» **Dataset records**:

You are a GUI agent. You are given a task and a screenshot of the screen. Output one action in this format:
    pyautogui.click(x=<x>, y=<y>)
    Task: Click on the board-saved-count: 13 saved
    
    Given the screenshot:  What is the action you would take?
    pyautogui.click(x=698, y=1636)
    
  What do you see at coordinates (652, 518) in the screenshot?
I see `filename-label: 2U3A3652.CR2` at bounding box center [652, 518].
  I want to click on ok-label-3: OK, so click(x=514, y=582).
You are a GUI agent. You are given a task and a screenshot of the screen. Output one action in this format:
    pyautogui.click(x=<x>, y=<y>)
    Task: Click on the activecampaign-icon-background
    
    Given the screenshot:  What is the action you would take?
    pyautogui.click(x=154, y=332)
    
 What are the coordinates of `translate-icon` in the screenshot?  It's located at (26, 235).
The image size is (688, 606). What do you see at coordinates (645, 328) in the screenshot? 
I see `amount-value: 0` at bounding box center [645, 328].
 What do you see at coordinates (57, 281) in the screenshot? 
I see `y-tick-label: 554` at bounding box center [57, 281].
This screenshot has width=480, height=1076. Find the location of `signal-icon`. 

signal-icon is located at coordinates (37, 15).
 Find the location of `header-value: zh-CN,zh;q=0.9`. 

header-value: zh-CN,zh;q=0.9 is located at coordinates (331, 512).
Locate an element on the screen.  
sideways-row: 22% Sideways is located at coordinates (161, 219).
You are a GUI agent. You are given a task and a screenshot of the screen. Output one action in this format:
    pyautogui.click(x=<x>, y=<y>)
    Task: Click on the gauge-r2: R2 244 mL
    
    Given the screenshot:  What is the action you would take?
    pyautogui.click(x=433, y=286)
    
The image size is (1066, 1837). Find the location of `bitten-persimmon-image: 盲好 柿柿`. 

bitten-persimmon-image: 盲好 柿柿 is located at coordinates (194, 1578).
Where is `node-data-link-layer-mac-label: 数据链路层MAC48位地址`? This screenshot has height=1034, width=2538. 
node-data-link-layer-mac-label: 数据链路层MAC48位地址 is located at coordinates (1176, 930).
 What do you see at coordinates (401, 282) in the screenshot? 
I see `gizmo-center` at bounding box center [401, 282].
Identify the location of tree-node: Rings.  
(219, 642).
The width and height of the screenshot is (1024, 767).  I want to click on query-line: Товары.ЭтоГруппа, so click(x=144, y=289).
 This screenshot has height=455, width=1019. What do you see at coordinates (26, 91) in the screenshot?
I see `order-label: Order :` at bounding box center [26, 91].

» **The problem**: Reproduce the rows above verbatim, from the line containing "The width and" through the end of the rows, with both ends included.

» **Answer space**:
The width and height of the screenshot is (1024, 767).  I want to click on query-line: Товары.ЭтоГруппа, so click(x=144, y=289).
 This screenshot has height=455, width=1019. What do you see at coordinates (26, 91) in the screenshot?
I see `order-label: Order :` at bounding box center [26, 91].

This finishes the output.